Oral cancer mortality remains high in resource-limited settings due to inadequate healthcare infrastructure, scarcity of specialized personnel, and limited availability of high-quality annotated data for early diagnosis. To address these challenges, we propose a lightweight hybrid model integrating convolutional neural networks with Bayesian deep learning, employing variational inference for principled uncertainty quantification. This design significantly enhances classification reliability and generalization under small-sample conditions. The model is trained exclusively on routine smartphone-captured color oral images—requiring no specialized imaging equipment. It achieves 94% accuracy on in-distribution test data and 88% on out-of-distribution, multi-institutional real-world datasets—substantially outperforming conventional CNNs (72.94%). Moreover, it demonstrates superior confidence calibration and robust misclassification detection. Our approach establishes a new paradigm for deployable, trustworthy oral cancer screening in low-resource environments.

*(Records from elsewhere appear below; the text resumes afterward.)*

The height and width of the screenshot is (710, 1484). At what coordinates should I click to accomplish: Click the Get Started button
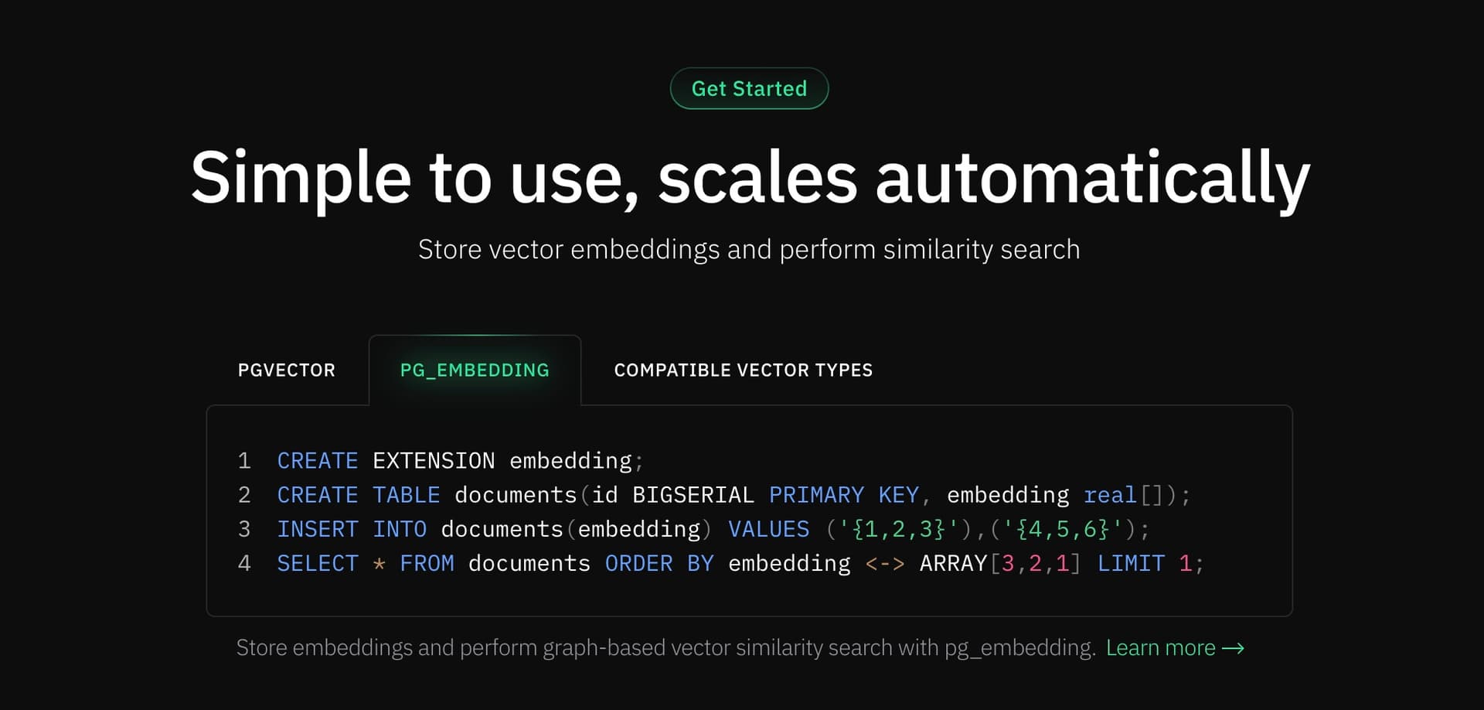click(x=748, y=88)
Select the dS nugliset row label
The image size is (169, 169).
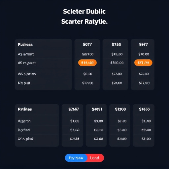point(27,63)
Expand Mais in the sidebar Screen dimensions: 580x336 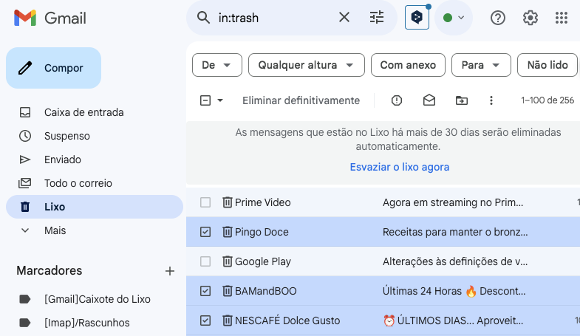pos(55,230)
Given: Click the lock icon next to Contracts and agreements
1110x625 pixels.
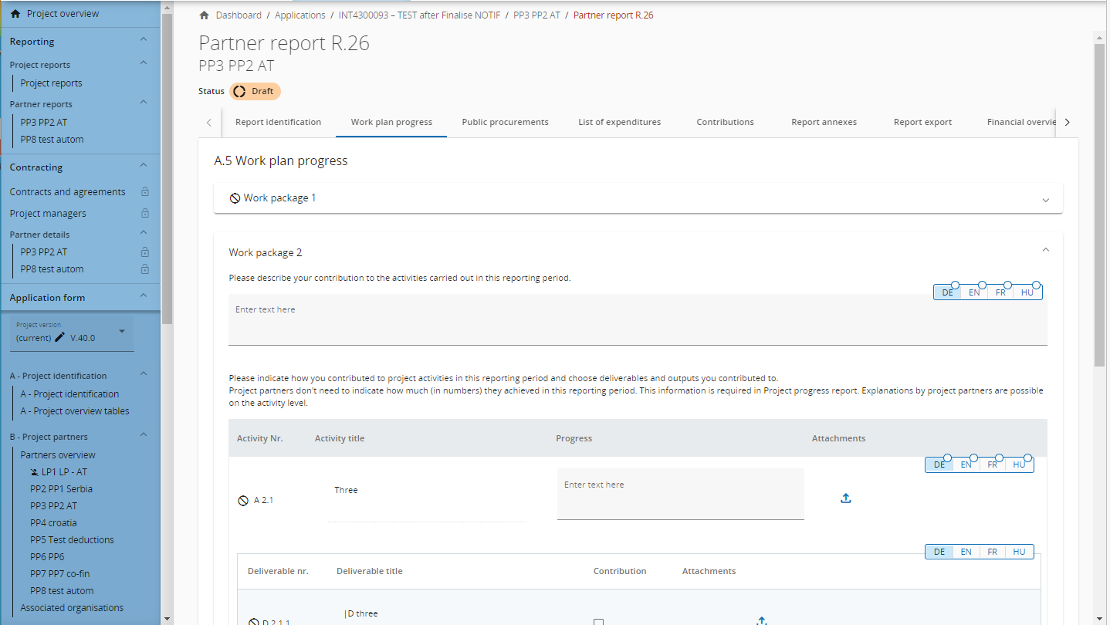Looking at the screenshot, I should pyautogui.click(x=144, y=192).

Oral cancer ranks among the most prevalent cancers globally, with a particularly high mortality rate in regions lacking adequate healthcare access. Early diagnosis is crucial for reducing mortality; however, challenges persist due to limited oral health programs, inadequate infrastructure, and a shortage of healthcare practitioners. Conventional deep learning models, while promising, often rely on point estimates, leading to overconfidence and reduced reliability. Critically, these models require large datasets to mitigate overfitting and ensure generalizability, an unrealistic demand in settings with limited training data. To address these issues, we propose a hybrid model that combines a convolutional neural network (CNN) with Bayesian deep learning for oral cancer classification using small training sets. This approach employs variational inference to enhance reliability through uncertainty quantification. The model was trained on photographic color images captured by smartphones and evaluated on three distinct test datasets. The proposed method achieved 94% accuracy on a test dataset with a distribution similar to that of the training data, comparable to traditional CNN performance. Notably, for real-world photographic image data, despite limitations and variations differing from the training dataset, the proposed model demonstrated superior generalizability, achieving 88% accuracy on diverse datasets compared to 72.94% for traditional CNNs, even with a smaller dataset. Confidence analysis revealed that the model exhibits low uncertainty (high confidence) for correctly classified samples and high uncertainty (low confidence) for misclassified samples. These results underscore the effectiveness of Bayesian inference in data-scarce environments in enhancing early oral cancer diagnosis by improving model reliability and generalizability.